L’Organizzazione svizzera di aiuto ai rifugiati (OSAR) ha chiesto in febbraio al governo svizzero di riesaminare la sua politica sui richiedenti asilo dello Sri Lanka alla luce del rapporto della Bachelet. “A nostro avviso, la Segreteria di Stato della migrazione deve analizzare attentamente il deterioramento della situazione nel paese e adattare di conseguenza la politica d’asilo svizzera”, afferma l’OSAR in un comunicatoCollegamento esterno. “Nel frattempo, non ci dovrebbero essere espulsioni”.

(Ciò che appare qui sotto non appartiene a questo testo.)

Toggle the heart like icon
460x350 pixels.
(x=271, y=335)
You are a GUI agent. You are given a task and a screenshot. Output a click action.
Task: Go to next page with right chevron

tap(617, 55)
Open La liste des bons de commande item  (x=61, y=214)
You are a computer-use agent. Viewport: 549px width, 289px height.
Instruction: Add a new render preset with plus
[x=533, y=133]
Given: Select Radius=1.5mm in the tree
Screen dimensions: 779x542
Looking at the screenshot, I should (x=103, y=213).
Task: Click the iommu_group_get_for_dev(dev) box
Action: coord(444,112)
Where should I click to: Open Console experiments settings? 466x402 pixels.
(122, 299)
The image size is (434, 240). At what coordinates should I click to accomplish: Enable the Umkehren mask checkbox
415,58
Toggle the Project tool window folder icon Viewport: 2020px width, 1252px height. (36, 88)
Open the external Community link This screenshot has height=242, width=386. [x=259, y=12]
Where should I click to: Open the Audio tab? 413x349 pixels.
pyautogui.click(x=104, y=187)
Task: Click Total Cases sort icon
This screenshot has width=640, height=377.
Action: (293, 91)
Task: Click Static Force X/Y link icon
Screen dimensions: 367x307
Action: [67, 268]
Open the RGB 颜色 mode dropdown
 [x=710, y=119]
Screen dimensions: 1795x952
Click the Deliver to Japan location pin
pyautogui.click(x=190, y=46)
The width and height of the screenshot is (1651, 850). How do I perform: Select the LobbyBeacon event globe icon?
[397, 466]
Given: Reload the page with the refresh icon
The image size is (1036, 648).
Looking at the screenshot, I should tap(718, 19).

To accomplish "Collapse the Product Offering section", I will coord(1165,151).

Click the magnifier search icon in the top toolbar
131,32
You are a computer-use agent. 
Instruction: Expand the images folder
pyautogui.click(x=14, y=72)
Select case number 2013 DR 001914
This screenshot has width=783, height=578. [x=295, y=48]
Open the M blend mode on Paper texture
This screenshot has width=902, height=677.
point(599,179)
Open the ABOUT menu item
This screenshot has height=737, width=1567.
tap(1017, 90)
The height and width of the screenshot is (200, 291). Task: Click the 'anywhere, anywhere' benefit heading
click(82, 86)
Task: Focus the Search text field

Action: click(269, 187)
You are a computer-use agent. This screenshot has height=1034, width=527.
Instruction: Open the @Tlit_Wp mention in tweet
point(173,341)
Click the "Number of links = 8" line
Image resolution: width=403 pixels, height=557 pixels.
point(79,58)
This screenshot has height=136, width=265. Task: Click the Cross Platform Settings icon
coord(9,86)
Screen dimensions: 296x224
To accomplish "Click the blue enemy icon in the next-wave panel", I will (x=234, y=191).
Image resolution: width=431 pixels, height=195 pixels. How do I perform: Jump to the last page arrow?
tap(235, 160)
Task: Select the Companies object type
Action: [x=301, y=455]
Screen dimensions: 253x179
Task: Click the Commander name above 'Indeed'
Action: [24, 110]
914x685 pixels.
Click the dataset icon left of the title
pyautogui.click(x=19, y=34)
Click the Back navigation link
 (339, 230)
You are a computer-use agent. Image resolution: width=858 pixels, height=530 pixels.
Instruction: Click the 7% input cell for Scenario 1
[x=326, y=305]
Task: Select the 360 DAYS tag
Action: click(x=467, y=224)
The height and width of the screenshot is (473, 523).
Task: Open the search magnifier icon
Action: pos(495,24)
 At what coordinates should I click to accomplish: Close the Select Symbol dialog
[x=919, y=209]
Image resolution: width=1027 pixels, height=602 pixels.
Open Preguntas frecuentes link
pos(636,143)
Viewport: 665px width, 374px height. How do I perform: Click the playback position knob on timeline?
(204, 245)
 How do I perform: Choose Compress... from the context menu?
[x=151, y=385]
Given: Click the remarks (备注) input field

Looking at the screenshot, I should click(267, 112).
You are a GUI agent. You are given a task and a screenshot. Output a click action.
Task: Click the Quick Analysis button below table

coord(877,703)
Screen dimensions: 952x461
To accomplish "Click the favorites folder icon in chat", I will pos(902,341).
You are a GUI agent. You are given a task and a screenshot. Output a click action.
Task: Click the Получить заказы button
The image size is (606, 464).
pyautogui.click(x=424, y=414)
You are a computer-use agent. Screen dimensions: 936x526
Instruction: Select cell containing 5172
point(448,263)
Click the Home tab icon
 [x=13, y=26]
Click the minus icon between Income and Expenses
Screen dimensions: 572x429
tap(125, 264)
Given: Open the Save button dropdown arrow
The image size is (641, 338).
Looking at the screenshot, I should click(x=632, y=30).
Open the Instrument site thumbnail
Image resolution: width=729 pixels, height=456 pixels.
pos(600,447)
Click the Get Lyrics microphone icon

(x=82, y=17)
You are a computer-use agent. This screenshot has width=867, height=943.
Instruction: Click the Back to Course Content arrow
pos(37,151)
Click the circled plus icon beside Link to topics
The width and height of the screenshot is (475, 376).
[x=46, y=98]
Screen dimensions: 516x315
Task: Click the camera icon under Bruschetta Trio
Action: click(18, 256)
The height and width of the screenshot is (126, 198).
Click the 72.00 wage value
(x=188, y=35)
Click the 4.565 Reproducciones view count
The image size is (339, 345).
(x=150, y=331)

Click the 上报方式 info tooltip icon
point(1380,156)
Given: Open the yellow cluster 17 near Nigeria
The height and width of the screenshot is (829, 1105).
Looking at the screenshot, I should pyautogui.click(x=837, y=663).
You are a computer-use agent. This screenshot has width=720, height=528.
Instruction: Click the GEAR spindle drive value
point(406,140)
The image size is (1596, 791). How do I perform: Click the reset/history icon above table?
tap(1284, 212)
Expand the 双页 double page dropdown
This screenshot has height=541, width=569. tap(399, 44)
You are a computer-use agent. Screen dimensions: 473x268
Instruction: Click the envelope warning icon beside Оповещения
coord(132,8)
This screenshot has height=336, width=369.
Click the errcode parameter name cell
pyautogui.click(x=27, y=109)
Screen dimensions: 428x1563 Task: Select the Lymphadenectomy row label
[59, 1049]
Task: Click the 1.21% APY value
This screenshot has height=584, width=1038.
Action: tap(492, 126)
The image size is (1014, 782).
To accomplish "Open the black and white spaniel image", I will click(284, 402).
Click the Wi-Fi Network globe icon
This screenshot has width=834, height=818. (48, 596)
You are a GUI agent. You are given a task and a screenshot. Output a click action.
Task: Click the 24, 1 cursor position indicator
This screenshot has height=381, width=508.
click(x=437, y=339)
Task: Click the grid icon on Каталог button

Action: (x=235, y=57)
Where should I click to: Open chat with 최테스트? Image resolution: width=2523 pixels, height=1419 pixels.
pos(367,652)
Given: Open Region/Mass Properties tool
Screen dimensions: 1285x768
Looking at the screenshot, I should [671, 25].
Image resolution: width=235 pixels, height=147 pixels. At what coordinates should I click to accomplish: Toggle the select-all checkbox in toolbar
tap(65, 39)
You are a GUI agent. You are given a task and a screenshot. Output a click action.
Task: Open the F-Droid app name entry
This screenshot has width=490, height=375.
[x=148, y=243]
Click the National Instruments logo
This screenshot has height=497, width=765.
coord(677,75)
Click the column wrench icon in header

L’OSAR ha anche chiesto di sospendere l’accordo migratorio tra la Svizzera e lo Sri Lanka “finché non sarà chiaro che esistono le condizioni per un tale partenariato”. Questo accordo del 2016 prevede, tra l’altro, il rimpatrio degli abitanti dello Sri Lanka che non soddisfano più le condizioni per continuare a risiedere in Svizzera.

“Nessun piano”

Adrian Schuster, esperto dello Sri Lanka presso l’OSAR, afferma che la politica d’asilo svizzera nei confronti di questo paese si è evoluta nel corso degli anni. Le espulsioni sono state temporaneamente sospese nel 2013, dopo che era stato riferito che due cittadini dello Sri Lanka, rimandati indietro dalla Svizzera, erano stati detenuti e torturati.

L’esperto afferma che la politica è cambiata nel 2014 quando è diventato più facile per i cittadini dello Sri Lanka ottenere l’asilo. Nel 2016 (dopo l’elezione di Sirisena) è cambiata di nuovo ed ottenere asilo è diventato più difficile. Ma ora l’OSAR chiede una rivalutazione di questa politica dopo l’elezione del presidente Gotabaya Rajapaksa nel novembre 2019. “Pensiamo che sia giunto il momento di effettuare nuove analisi che portino a una nuova politica”, afferma Schuster.

Interpellata sull’attuale politica del governo svizzero, la Segreteria di Stato della migrazione (SEM) afferma che attualmente non c’è motivo di supporre che interi gruppi etnici siano a rischio.

“Pertanto, la prassi di rimpatrio dei cittadini dello Sri Lanka, che non rispondono ai criteri di residenza in Svizzera, non è cambiata; la SEM continua a esaminare ogni singolo caso con attenzione e precisione. A causa della pandemia di Covid-19, i rimpatri sono posticipati, ma una sospensione generale non è attualmente prevista.”

Quindi, nonostante le preoccupazioni espresse dalla Svizzera al Consiglio dei diritti umani dell’ONU, la sua politica d’asilo nei confronti delle persone provenienti dallo Sri Lanka per il momento non cambia. I tamil in Svizzera continueranno senza dubbio a fare pressione insieme alle organizzazioni per i diritti umani.